Tips to Respond to Mental Health Stigma Online
- Stay calm. As I said above, getting bent out of shape only fuels their resolve that your side of the argument is irrational. Going in with a level head (easier said than done, I know) and approaching it as a civil conversation (even if that civility is only one-sided) will ultimately serve you better in the end.
- Don’t resort to name calling or threats. Even if what the person is saying is the vilest and most toxic thing you’ve ever read or heard in your life, resist the urge to name call as a response to mental health stigma. Doing that puts the person immediately on the defensive and they’re less likely to hear you out afterward.
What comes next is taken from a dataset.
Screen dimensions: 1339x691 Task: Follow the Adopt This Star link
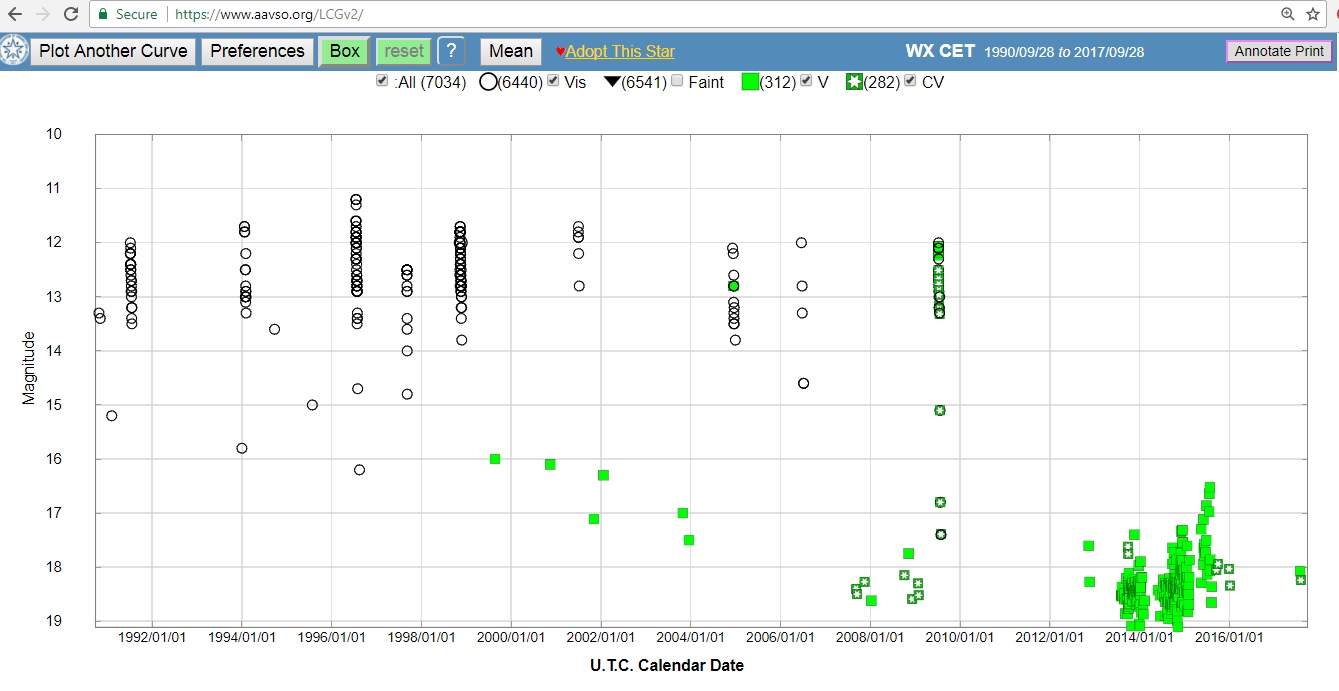(x=620, y=52)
Again, this tip relates to bullying, too. Bullying someone just because they’re being an awful person doesn’t justify the bullying. We can control our emotions even when we're frustrated and hurt.
- Use facts, even citing sources if you can. Some people are more responsive if they can see where you’re getting your information. Not everyone will respond to this, but some people will appreciate it (Who to Trust for Mental Illness Information).
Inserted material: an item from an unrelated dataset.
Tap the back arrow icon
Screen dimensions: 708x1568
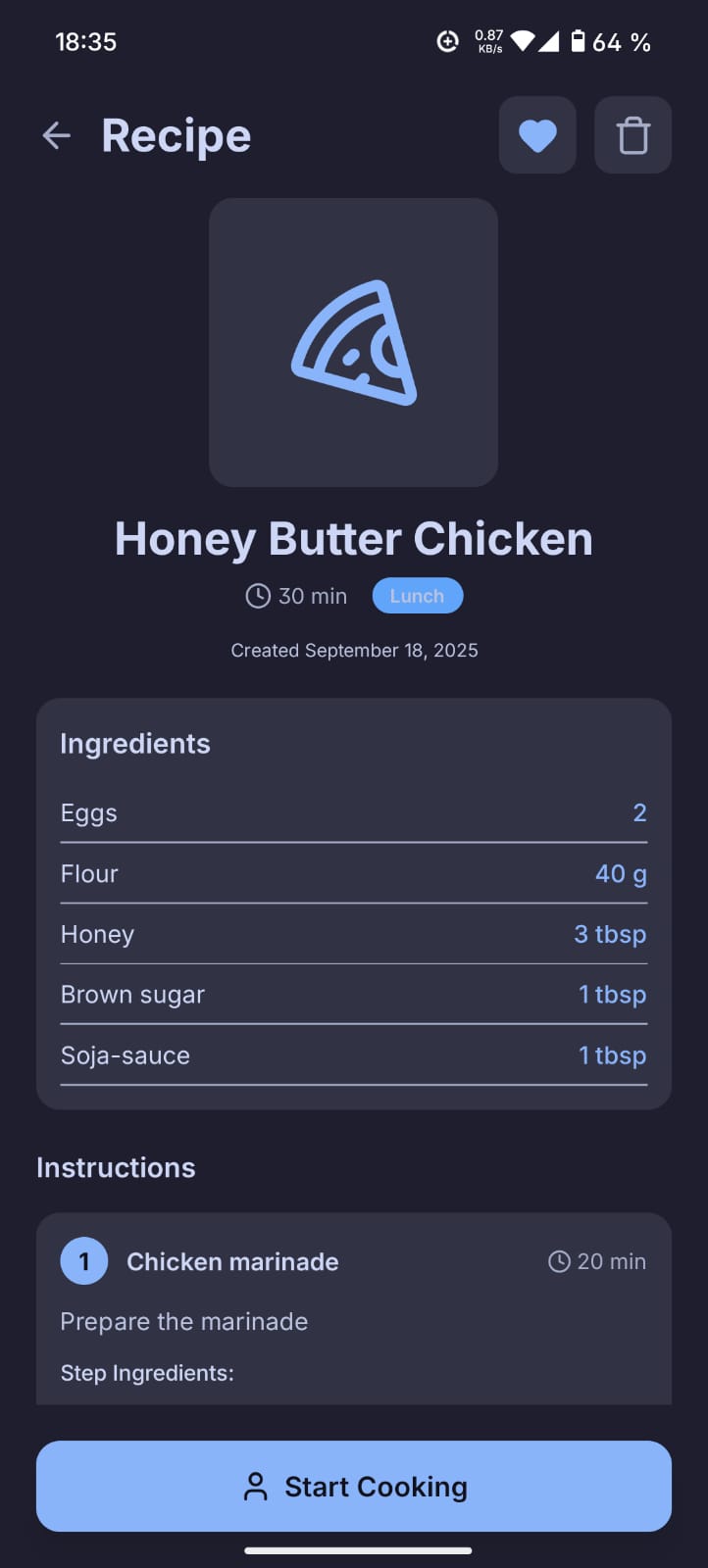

- Know when to disengage. Some people just don’t or refuse to get it. When it's time to disengage from an unproductive argument, we have to accept that and move on to something more productive, such as the next tip.
- Reach out to those who might be struggling. If you see people that look like they may have been negatively affected by what someone said, reach out to and let them know that you see their pain, what they’re going through is valid, and that what the stigmatizer has said is ignorance that shouldn’t be listened to. Point them to resources or a mental health hotline if needed.
Tate, A. [Cobratate]. (2017, Sep 07). Depression isn't real. You feel sad, you move on. You will always be depressed if your life is depressing. Change it. Thread. [Tweet]. Retrieved from https://twitter.com/Cobratate/status/905768225023123460
Barton, L. (2017, September 11). How to Respond to Mental Health Stigma If You're Frustrated, HealthyPlace. Retrieved on 2022, January 25 from https://www.healthyplace.com/blogs/survivingmentalhealthstigma/2017/09/how-respond-to-frustrating-mental-health-stigma
Author: Laura A. Barton
Thank you for sharing! In a world where more and more communication is happening online these tips for positive reactions are so important. We need to remind ourselves that people will often say/post things on the web/social media that they wouldn't say in a face-to-face situation because there's that virtual void that instantly acts like a barrier for people to hide behind after slinging thoughtless insults. It can be easier said than done "don't stoop to that level" but when it comes to things like mental illness stigma going high when they go low is of the utmost importance. Being the positive example and response you wish to see will encourage others to do the same. Everyone has their opinions and some are just determined to hang on to them. Share your story, come from a place of knowing understanding and trust that your message will reach the people its most needed by.
Hey again Lizanne. Thank you as always for your support and I'm glad you find these tips helpful!